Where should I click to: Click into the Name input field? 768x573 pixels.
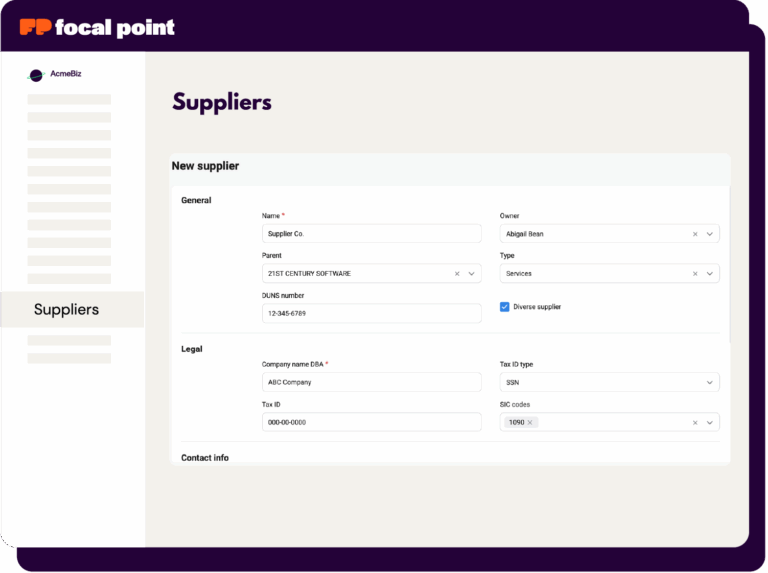[370, 234]
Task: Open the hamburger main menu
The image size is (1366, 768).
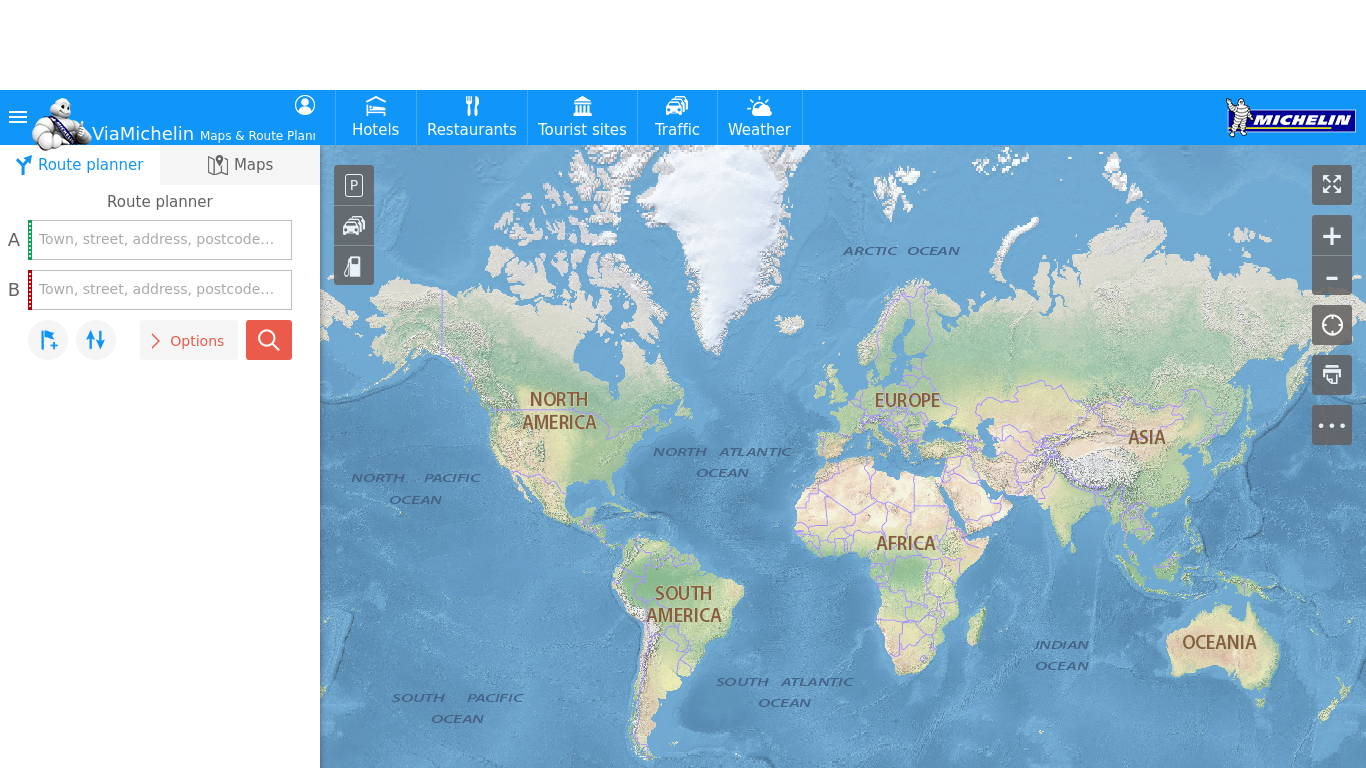Action: pos(18,117)

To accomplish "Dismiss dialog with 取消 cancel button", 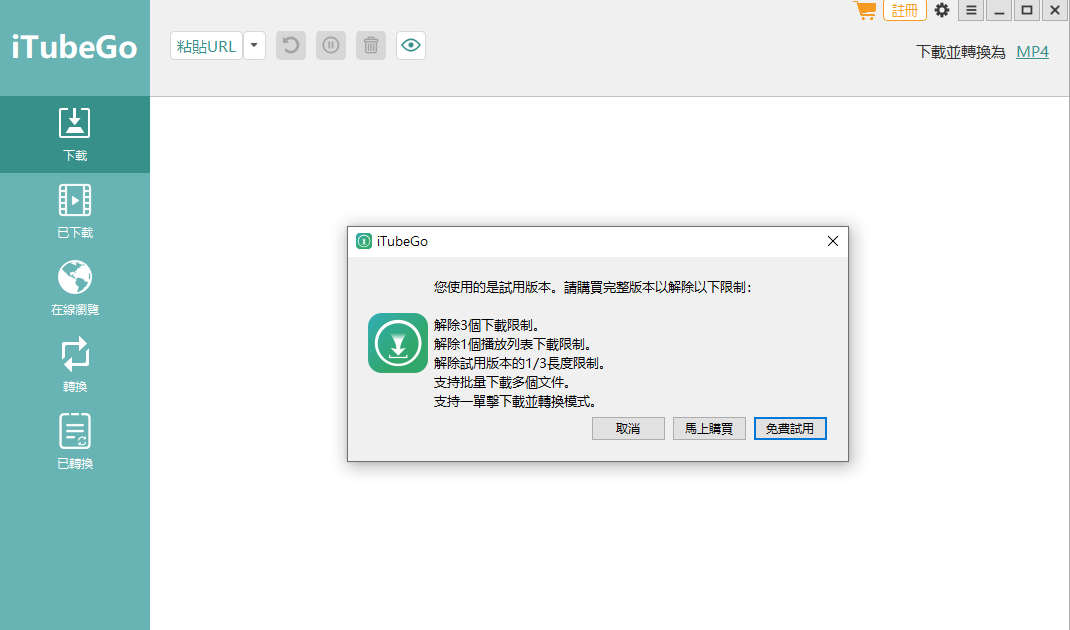I will [628, 428].
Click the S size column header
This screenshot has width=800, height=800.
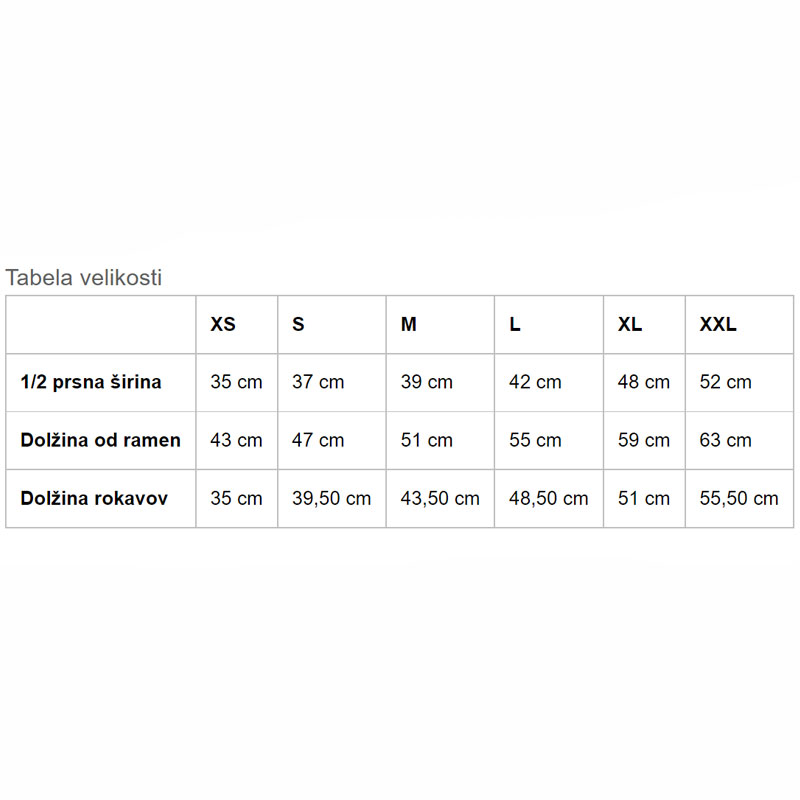pyautogui.click(x=298, y=324)
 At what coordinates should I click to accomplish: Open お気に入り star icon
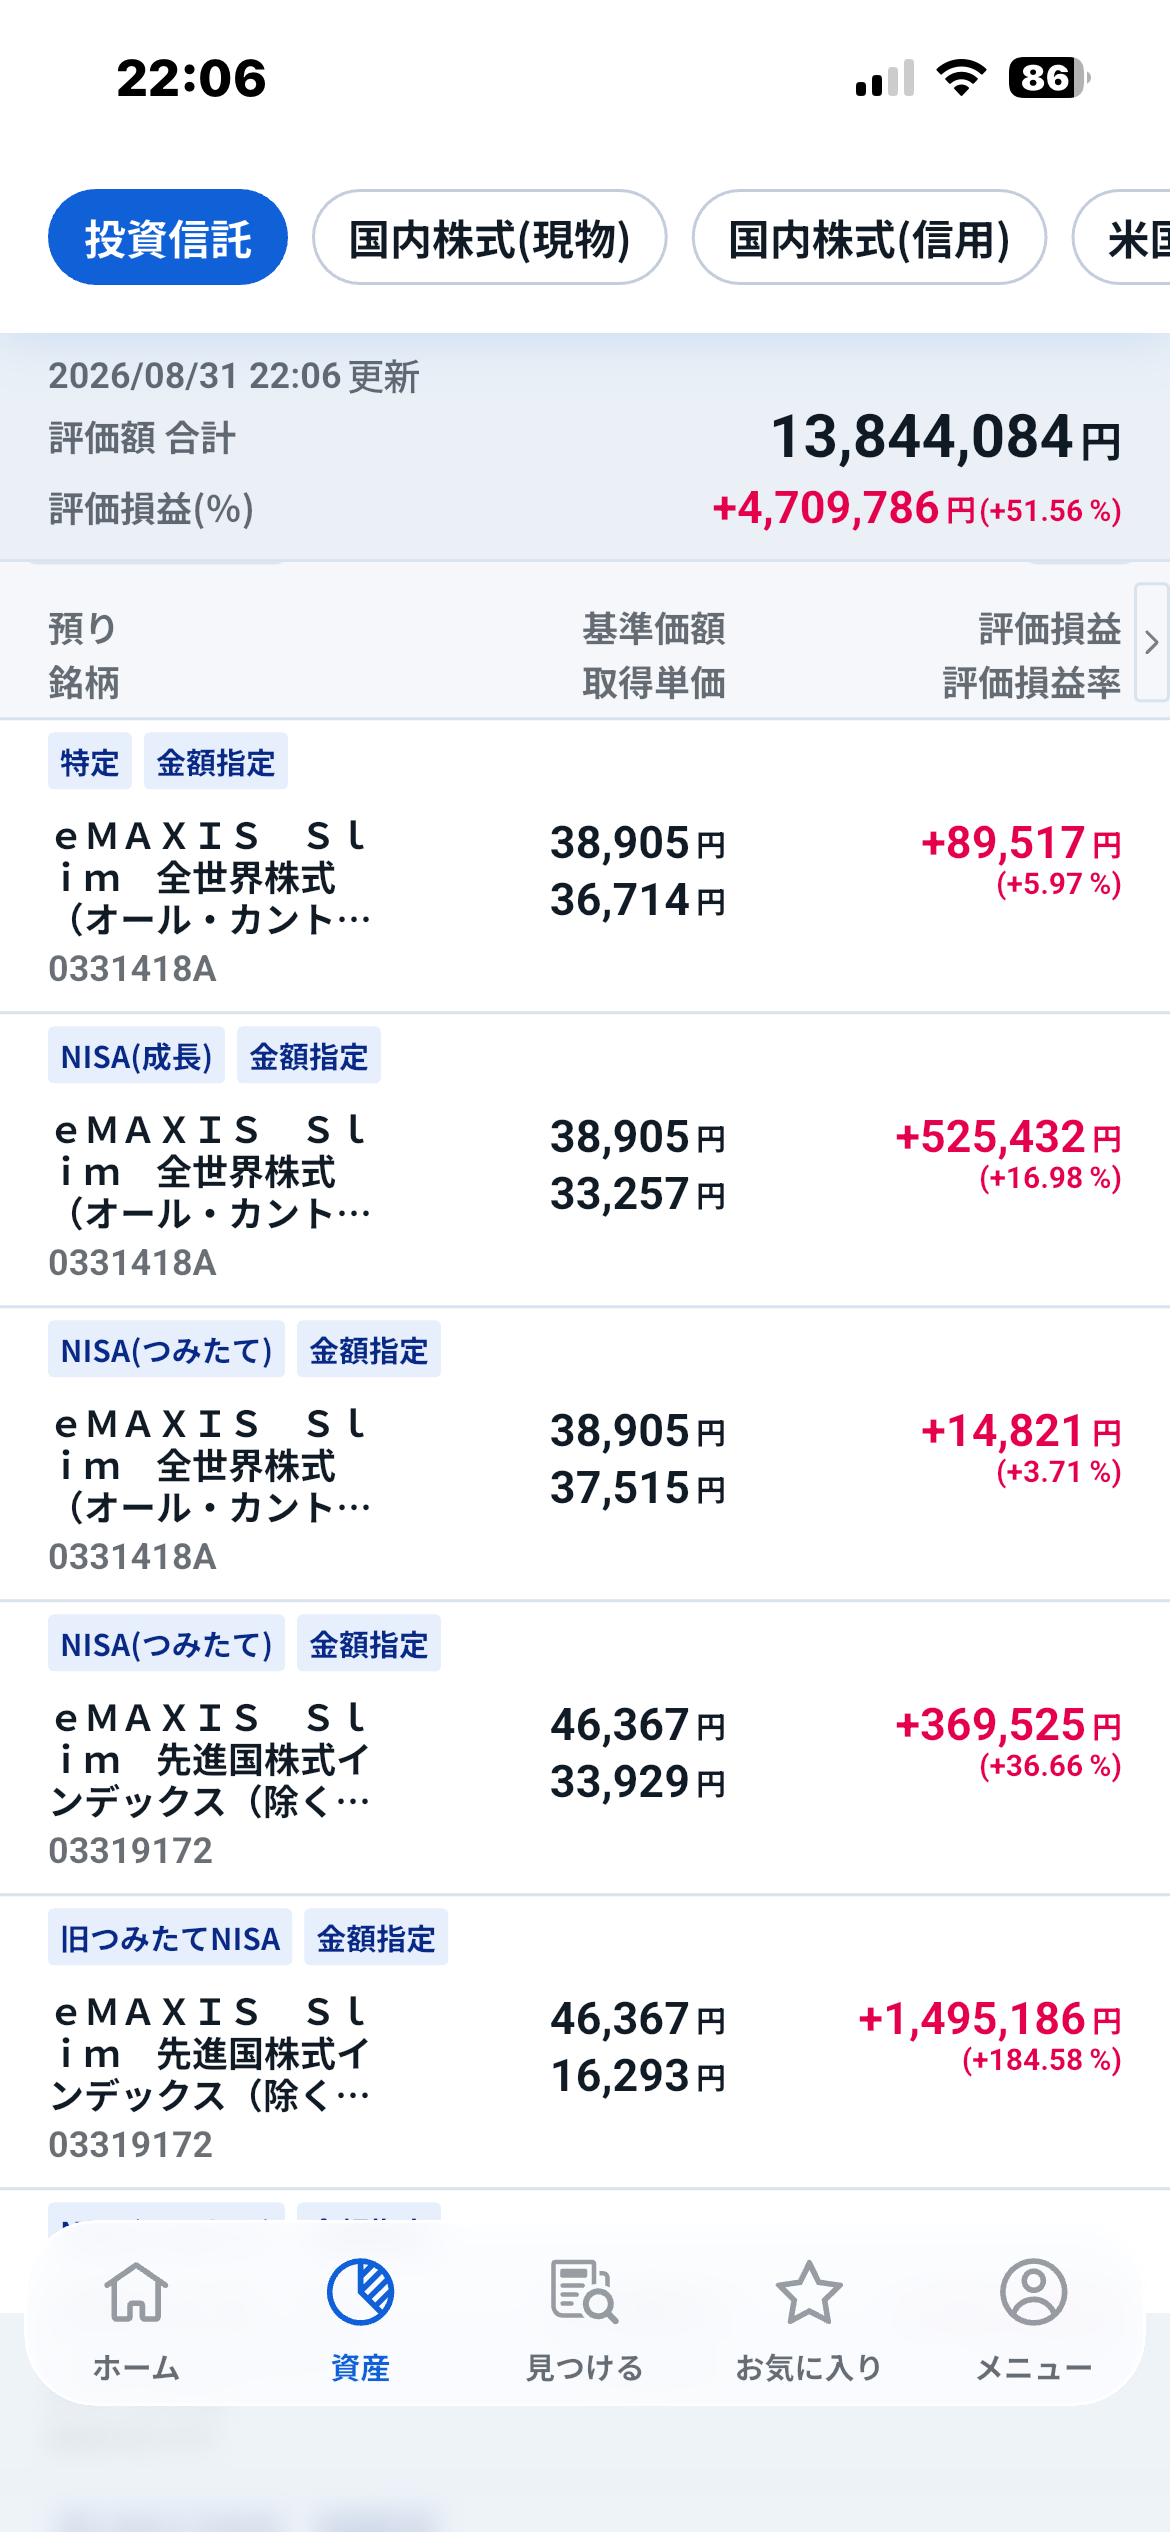pyautogui.click(x=809, y=2292)
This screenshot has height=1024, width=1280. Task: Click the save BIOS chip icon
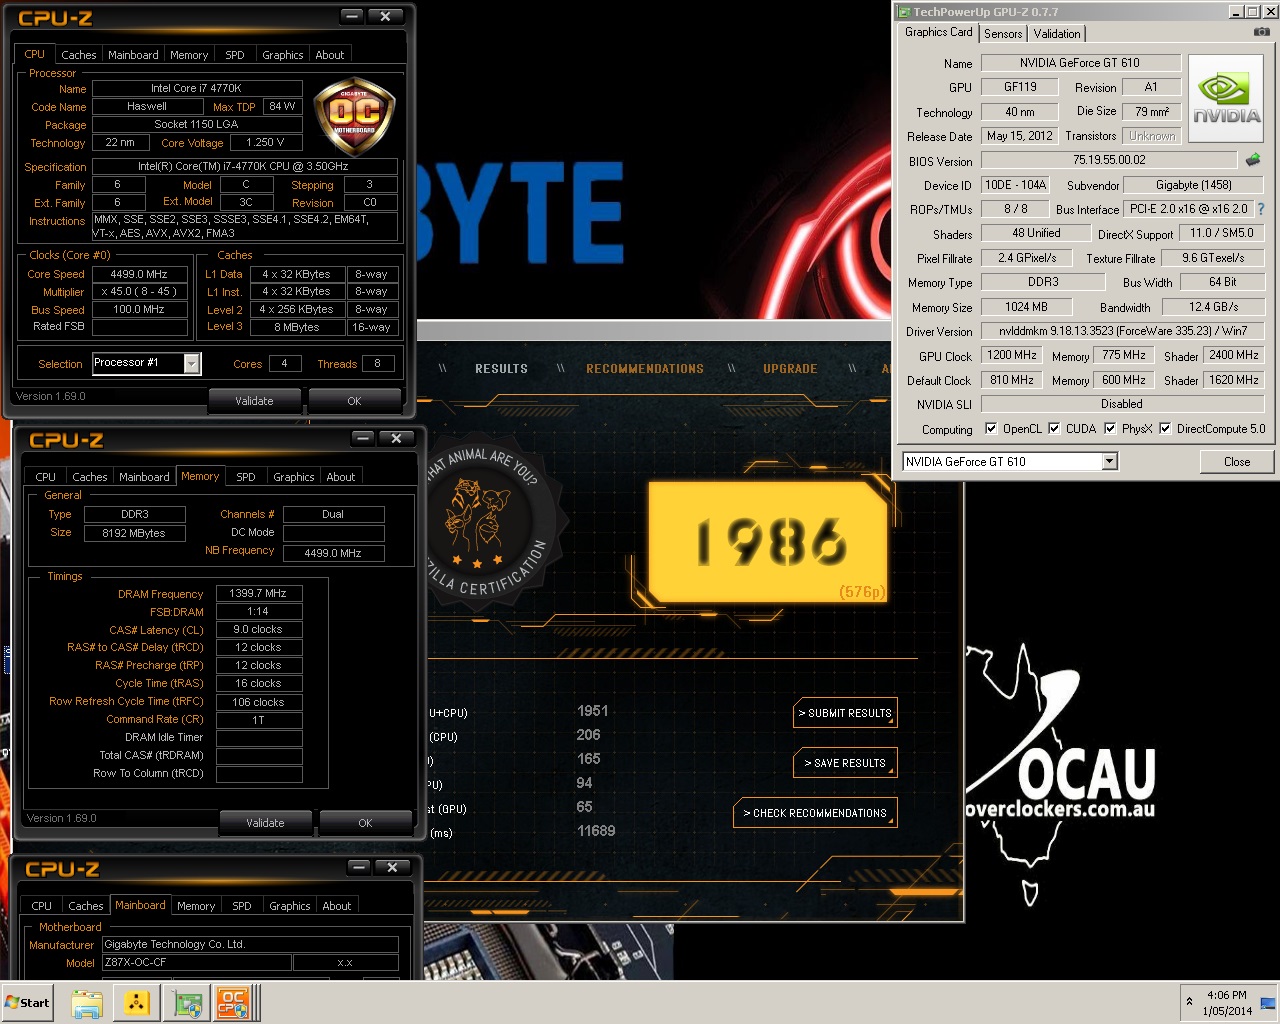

- - - - -

INSTRUCTIONS TO FOLLOW -
Pick out all lines from the data above in which the word "Task" appears.

RESULT OF THIS EXERCISE -
Task: Open the hamburger main menu
This screenshot has height=1024, width=1280. Task: Click the save BIOS chip icon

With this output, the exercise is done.